BRANO SCELTO:
++++++

CORTE DI CASSAZIONE – Ordinanza 06 ottobre 2017, n. 23388
Tributi – Accertamento – Emissione di nuovi avvisi di accertamento con pretesa tributaria maggiore – Assenza di nuovi elementi – Nullità
Fatti di causa
Si espone nella narrativa della sentenza impugnata che successivamente all’emanazione di avvisi di accertamento nei confronti della società, allora in bonis, per gli anni, tra gli altri, 2003 e 2004, l’Agenzia delle entrate, in base ai medesimi verbali dai quali questi avvisi erano scaturiti, rinotificò gli avvisi, recuperando maggiore materia imponibile.
La società li impugnò, ottenendone l’annullamento dalla Commissione di primo grado; quella regionale ha respinto l’appello dell’Agenzia, osservando che gli avvisi in questione, basati non su nuovi elementi, bensì su una diversa e più approfondita valutazione di quelli esistenti, non giustificano la pretesa impositiva, in quanto non è risultata dimostata la percezione dei maggiori ricavi che ne hanno costituito oggetto.
Contro questa sentenza l’Agenzia propone ricorso per ottenerne la cassazione, che affida a tre motivi, cui non v’è replica.

++++++

COMPITO DA SVOLGERE:
Rispondi alle seguenti domande basandoti sull'ordinanza.
(a) Quali anni vengono indicati, tra gli altri, per gli avvisi di accertamento emessi nei confronti della società?
(b) Che esito ottenne la società impugnando gli avvisi davanti alla Commissione di primo grado?
(c) A quanti motivi l'Agenzia affida il ricorso per cassazione?

++++++

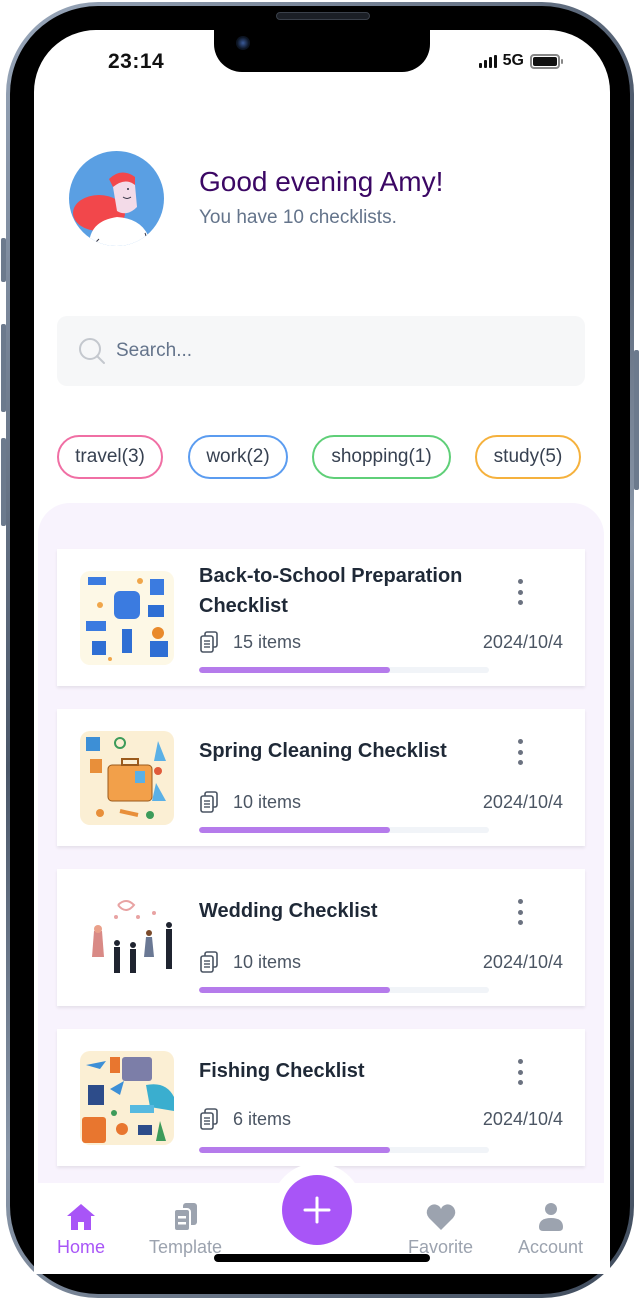 This screenshot has width=640, height=1300. I want to click on add-checklist-button, so click(317, 1210).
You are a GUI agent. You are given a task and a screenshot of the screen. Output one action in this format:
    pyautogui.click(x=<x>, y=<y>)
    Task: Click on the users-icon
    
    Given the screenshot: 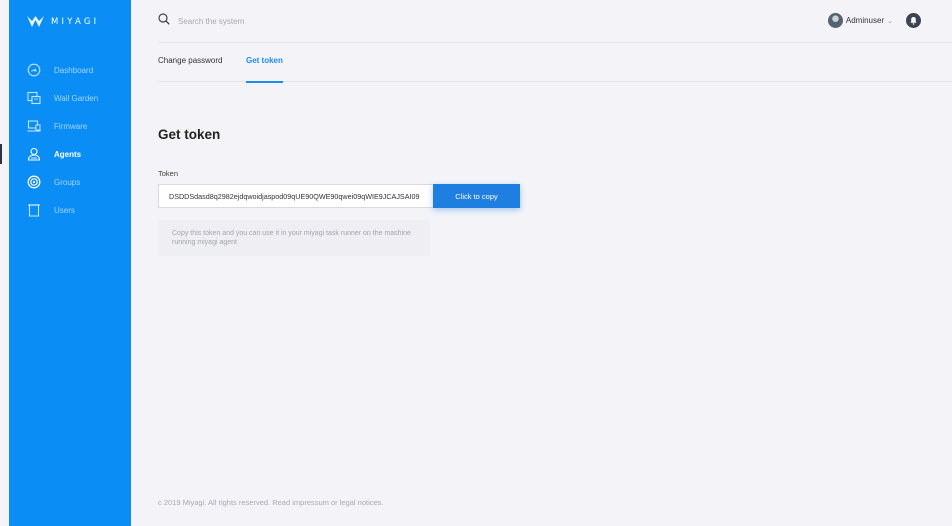 What is the action you would take?
    pyautogui.click(x=34, y=210)
    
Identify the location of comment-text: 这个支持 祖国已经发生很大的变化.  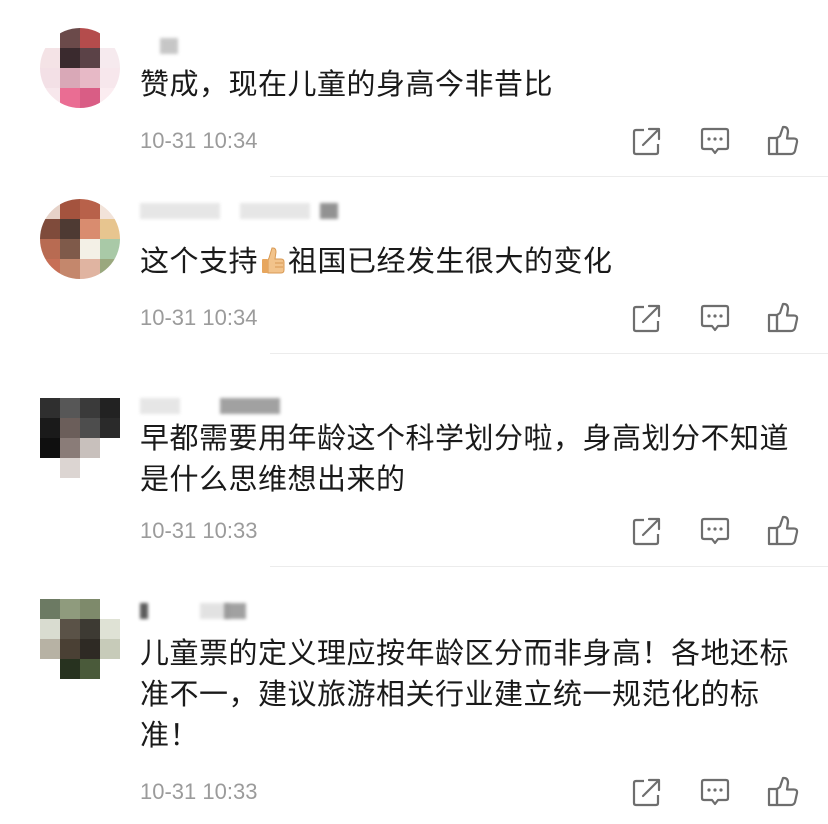
(376, 261).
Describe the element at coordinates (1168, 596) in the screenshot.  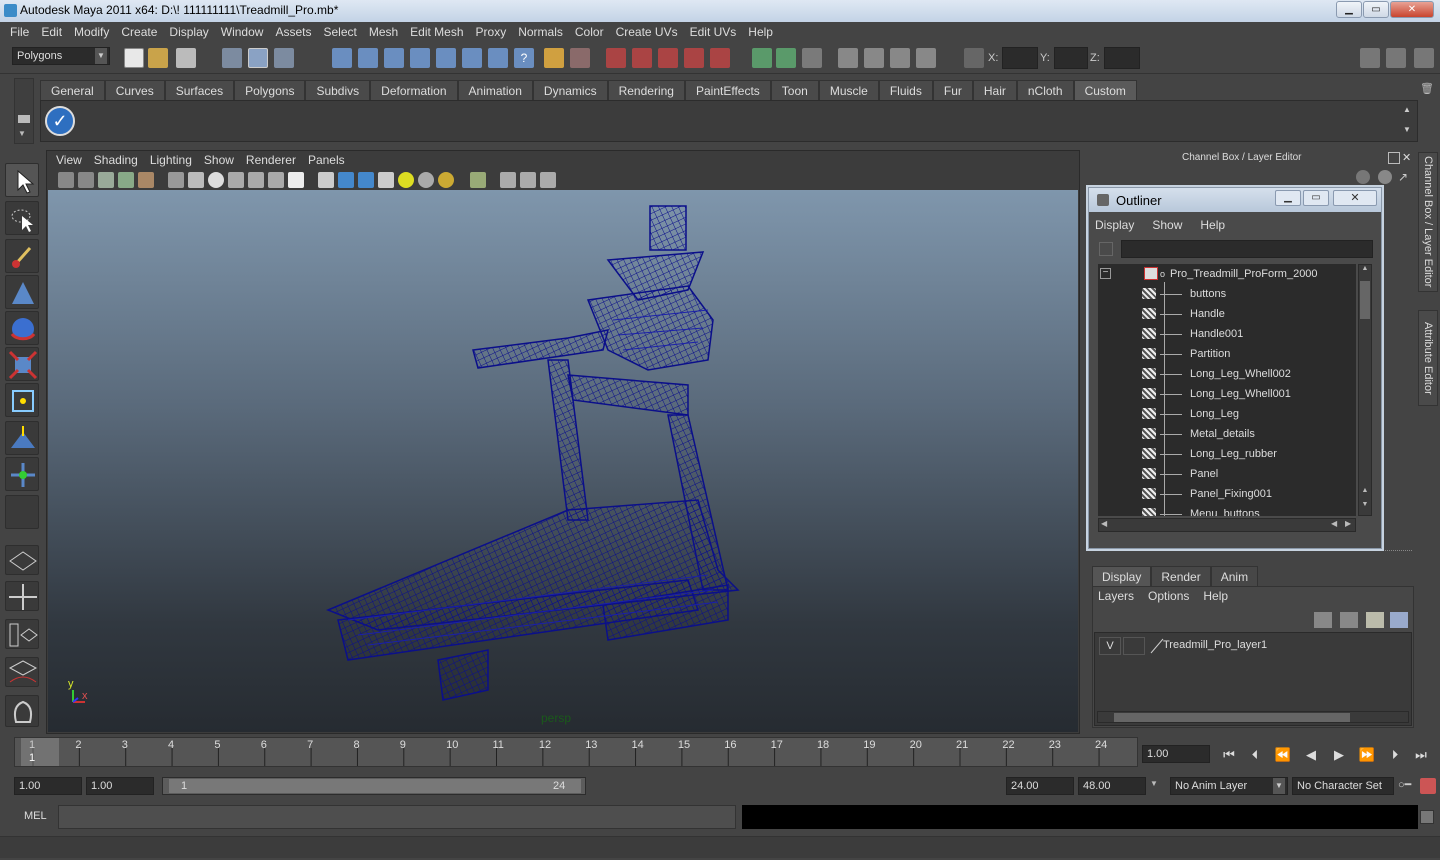
I see `layer-menu-options: Options` at that location.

++++++

RISULTATO:
(a) Il 2003 e il 2004.
(b) Ottenne l'annullamento degli avvisi.
(c) A tre motivi.